Records from a dataset
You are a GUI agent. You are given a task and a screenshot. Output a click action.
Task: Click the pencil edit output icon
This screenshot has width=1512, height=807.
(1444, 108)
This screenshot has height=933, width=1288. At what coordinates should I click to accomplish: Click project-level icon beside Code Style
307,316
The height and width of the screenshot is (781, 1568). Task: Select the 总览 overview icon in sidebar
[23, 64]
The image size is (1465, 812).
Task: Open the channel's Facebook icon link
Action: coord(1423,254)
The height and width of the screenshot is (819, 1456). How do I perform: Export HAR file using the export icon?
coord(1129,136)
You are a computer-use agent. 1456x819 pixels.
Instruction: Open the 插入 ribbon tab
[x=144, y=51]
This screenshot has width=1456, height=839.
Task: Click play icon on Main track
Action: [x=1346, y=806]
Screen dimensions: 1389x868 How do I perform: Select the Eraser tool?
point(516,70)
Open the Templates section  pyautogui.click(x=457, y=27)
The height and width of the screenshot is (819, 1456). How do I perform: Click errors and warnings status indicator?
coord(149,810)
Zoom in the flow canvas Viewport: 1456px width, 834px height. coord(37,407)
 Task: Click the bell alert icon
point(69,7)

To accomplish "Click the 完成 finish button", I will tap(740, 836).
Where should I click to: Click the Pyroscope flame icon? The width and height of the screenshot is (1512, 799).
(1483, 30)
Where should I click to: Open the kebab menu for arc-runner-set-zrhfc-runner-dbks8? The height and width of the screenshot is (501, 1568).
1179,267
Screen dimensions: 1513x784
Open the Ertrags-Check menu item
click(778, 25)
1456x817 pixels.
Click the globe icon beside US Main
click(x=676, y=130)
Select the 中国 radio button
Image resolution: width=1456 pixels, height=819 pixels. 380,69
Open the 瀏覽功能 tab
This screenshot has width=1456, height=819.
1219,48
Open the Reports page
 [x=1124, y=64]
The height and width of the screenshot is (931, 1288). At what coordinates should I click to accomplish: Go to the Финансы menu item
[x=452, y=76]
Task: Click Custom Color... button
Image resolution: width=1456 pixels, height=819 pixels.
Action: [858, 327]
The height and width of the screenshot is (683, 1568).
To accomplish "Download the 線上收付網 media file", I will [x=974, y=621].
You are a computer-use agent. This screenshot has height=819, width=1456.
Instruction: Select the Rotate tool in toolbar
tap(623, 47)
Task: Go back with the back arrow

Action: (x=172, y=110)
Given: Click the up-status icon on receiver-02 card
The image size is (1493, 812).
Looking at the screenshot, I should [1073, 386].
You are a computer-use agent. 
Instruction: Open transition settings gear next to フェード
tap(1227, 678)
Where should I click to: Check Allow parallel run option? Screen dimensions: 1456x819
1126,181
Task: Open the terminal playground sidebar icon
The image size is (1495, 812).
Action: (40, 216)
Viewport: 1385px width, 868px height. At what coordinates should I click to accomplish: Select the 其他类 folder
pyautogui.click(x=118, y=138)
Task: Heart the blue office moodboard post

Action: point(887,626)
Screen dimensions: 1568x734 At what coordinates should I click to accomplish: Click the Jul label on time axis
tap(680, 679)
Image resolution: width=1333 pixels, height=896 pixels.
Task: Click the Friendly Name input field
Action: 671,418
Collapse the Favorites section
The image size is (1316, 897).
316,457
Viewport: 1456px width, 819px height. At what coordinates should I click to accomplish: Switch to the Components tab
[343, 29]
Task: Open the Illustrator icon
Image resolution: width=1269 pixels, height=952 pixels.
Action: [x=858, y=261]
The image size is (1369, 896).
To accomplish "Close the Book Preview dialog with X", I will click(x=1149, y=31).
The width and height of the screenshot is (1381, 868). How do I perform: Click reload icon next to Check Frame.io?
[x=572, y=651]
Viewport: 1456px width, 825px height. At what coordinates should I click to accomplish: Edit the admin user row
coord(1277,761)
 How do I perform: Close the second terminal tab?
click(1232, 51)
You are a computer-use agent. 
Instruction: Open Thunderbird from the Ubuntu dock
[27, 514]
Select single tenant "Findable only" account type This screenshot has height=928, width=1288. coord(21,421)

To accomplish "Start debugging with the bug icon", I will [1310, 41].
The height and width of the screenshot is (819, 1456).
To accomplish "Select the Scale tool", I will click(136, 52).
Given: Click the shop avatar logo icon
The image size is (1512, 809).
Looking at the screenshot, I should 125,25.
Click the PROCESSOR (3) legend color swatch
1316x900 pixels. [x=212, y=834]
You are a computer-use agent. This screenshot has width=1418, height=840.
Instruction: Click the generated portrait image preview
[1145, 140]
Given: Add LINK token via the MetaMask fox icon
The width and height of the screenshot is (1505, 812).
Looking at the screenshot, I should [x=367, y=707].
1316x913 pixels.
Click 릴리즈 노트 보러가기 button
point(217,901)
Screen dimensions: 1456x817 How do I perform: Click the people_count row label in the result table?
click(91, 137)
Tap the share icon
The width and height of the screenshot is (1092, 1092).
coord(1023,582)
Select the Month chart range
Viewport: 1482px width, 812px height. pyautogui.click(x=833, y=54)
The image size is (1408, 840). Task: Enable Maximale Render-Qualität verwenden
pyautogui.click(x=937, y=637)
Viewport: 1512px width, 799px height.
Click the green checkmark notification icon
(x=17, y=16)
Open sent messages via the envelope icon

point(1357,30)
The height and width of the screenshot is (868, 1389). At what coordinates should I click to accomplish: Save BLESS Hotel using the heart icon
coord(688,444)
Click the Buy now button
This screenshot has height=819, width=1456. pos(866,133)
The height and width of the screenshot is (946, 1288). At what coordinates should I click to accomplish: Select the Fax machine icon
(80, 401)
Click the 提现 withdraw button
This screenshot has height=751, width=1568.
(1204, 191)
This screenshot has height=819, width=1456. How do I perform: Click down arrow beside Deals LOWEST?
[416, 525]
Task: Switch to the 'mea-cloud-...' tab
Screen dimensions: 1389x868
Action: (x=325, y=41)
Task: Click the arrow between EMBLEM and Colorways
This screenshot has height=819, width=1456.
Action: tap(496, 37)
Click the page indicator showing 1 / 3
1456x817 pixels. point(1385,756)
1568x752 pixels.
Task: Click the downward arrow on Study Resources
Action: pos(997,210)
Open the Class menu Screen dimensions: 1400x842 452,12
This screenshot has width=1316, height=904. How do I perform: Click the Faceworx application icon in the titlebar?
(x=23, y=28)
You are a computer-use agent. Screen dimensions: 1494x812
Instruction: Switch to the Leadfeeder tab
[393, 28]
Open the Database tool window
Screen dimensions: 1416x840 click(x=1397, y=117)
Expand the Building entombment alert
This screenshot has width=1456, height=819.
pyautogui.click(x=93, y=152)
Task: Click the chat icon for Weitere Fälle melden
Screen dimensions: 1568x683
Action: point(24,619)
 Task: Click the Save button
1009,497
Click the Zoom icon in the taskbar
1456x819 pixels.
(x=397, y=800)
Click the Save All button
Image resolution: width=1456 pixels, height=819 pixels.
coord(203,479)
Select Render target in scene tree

* WORK ITEM:
So that nothing differs from the original, transcribe all of the records above.

* RESPONSE:
You are a GUI agent. You are given a task and a screenshot. Output a click action.
Task: Click the pencil edit output icon
This screenshot has width=1512, height=807.
(1444, 108)
This screenshot has height=933, width=1288. At what coordinates should I click to accomplish: Click project-level icon beside Code Style
307,316
The height and width of the screenshot is (781, 1568). Task: Select the 总览 overview icon in sidebar
[23, 64]
The image size is (1465, 812).
Task: Open the channel's Facebook icon link
Action: coord(1423,254)
The height and width of the screenshot is (819, 1456). How do I perform: Export HAR file using the export icon?
coord(1129,136)
You are a computer-use agent. 1456x819 pixels.
Instruction: Open the 插入 ribbon tab
[x=144, y=51]
This screenshot has width=1456, height=839.
Task: Click play icon on Main track
Action: [x=1346, y=806]
Screen dimensions: 1389x868 How do I perform: Select the Eraser tool?
point(516,70)
Open the Templates section  pyautogui.click(x=457, y=27)
The height and width of the screenshot is (819, 1456). How do I perform: Click errors and warnings status indicator?
coord(149,810)
Zoom in the flow canvas Viewport: 1456px width, 834px height. coord(37,407)
 Task: Click the bell alert icon
point(69,7)

To accomplish "Click the 完成 finish button", I will tap(740, 836).
Where should I click to: Click the Pyroscope flame icon? The width and height of the screenshot is (1512, 799).
(1483, 30)
Where should I click to: Open the kebab menu for arc-runner-set-zrhfc-runner-dbks8? The height and width of the screenshot is (501, 1568).
1179,267
Screen dimensions: 1513x784
Open the Ertrags-Check menu item
click(778, 25)
1456x817 pixels.
Click the globe icon beside US Main
click(x=676, y=130)
Select the 中国 radio button
Image resolution: width=1456 pixels, height=819 pixels. 380,69
Open the 瀏覽功能 tab
This screenshot has width=1456, height=819.
1219,48
Open the Reports page
 [x=1124, y=64]
The height and width of the screenshot is (931, 1288). At what coordinates should I click to accomplish: Go to the Финансы menu item
[x=452, y=76]
Task: Click Custom Color... button
Image resolution: width=1456 pixels, height=819 pixels.
Action: [858, 327]
The height and width of the screenshot is (683, 1568).
To accomplish "Download the 線上收付網 media file", I will [x=974, y=621].
You are a computer-use agent. This screenshot has height=819, width=1456.
Instruction: Select the Rotate tool in toolbar
tap(623, 47)
Task: Go back with the back arrow

Action: (x=172, y=110)
Given: Click the up-status icon on receiver-02 card
The image size is (1493, 812).
Looking at the screenshot, I should [1073, 386].
You are a computer-use agent. 
Instruction: Open transition settings gear next to フェード
tap(1227, 678)
Where should I click to: Check Allow parallel run option? Screen dimensions: 1456x819
1126,181
Task: Open the terminal playground sidebar icon
The image size is (1495, 812).
Action: (40, 216)
Viewport: 1385px width, 868px height. At what coordinates should I click to accomplish: Select the 其他类 folder
pyautogui.click(x=118, y=138)
Task: Heart the blue office moodboard post

Action: point(887,626)
Screen dimensions: 1568x734 At what coordinates should I click to accomplish: Click the Jul label on time axis
tap(680, 679)
Image resolution: width=1333 pixels, height=896 pixels.
Task: Click the Friendly Name input field
Action: 671,418
Collapse the Favorites section
The image size is (1316, 897).
316,457
Viewport: 1456px width, 819px height. At what coordinates should I click to accomplish: Switch to the Components tab
[343, 29]
Task: Open the Illustrator icon
Image resolution: width=1269 pixels, height=952 pixels.
Action: [x=858, y=261]
The image size is (1369, 896).
To accomplish "Close the Book Preview dialog with X", I will click(x=1149, y=31).
The width and height of the screenshot is (1381, 868). How do I perform: Click reload icon next to Check Frame.io?
[x=572, y=651]
Viewport: 1456px width, 825px height. At what coordinates should I click to accomplish: Edit the admin user row
coord(1277,761)
 How do I perform: Close the second terminal tab?
click(1232, 51)
You are a computer-use agent. 
Instruction: Open Thunderbird from the Ubuntu dock
[27, 514]
Select single tenant "Findable only" account type This screenshot has height=928, width=1288. coord(21,421)

To accomplish "Start debugging with the bug icon", I will [1310, 41].
The height and width of the screenshot is (819, 1456).
To accomplish "Select the Scale tool", I will click(136, 52).
Given: Click the shop avatar logo icon
The image size is (1512, 809).
Looking at the screenshot, I should 125,25.
Click the PROCESSOR (3) legend color swatch
1316x900 pixels. [x=212, y=834]
You are a computer-use agent. This screenshot has width=1418, height=840.
Instruction: Click the generated portrait image preview
[1145, 140]
Given: Add LINK token via the MetaMask fox icon
The width and height of the screenshot is (1505, 812).
Looking at the screenshot, I should [x=367, y=707].
1316x913 pixels.
Click 릴리즈 노트 보러가기 button
point(217,901)
Screen dimensions: 1456x817 How do I perform: Click the people_count row label in the result table?
click(91, 137)
Tap the share icon
The width and height of the screenshot is (1092, 1092).
coord(1023,582)
Select the Month chart range
Viewport: 1482px width, 812px height. pyautogui.click(x=833, y=54)
The image size is (1408, 840). Task: Enable Maximale Render-Qualität verwenden
pyautogui.click(x=937, y=637)
Viewport: 1512px width, 799px height.
Click the green checkmark notification icon
(x=17, y=16)
Open sent messages via the envelope icon

point(1357,30)
The height and width of the screenshot is (868, 1389). At what coordinates should I click to accomplish: Save BLESS Hotel using the heart icon
coord(688,444)
Click the Buy now button
This screenshot has height=819, width=1456. pos(866,133)
The height and width of the screenshot is (946, 1288). At what coordinates should I click to accomplish: Select the Fax machine icon
(80, 401)
Click the 提现 withdraw button
This screenshot has height=751, width=1568.
(1204, 191)
This screenshot has height=819, width=1456. How do I perform: Click down arrow beside Deals LOWEST?
[416, 525]
Task: Switch to the 'mea-cloud-...' tab
Screen dimensions: 1389x868
Action: (x=325, y=41)
Task: Click the arrow between EMBLEM and Colorways
This screenshot has height=819, width=1456.
Action: tap(496, 37)
Click the page indicator showing 1 / 3
1456x817 pixels. point(1385,756)
1568x752 pixels.
Task: Click the downward arrow on Study Resources
Action: pos(997,210)
Open the Class menu Screen dimensions: 1400x842 452,12
This screenshot has width=1316, height=904. How do I perform: Click the Faceworx application icon in the titlebar?
(x=23, y=28)
You are a computer-use agent. Screen dimensions: 1494x812
Instruction: Switch to the Leadfeeder tab
[393, 28]
Open the Database tool window
Screen dimensions: 1416x840 click(x=1397, y=117)
Expand the Building entombment alert
This screenshot has width=1456, height=819.
pyautogui.click(x=93, y=152)
Task: Click the chat icon for Weitere Fälle melden
Screen dimensions: 1568x683
Action: point(24,619)
 Task: Click the Save button
1009,497
Click the Zoom icon in the taskbar
1456x819 pixels.
(x=397, y=800)
Click the Save All button
Image resolution: width=1456 pixels, height=819 pixels.
coord(203,479)
Select Render target in scene tree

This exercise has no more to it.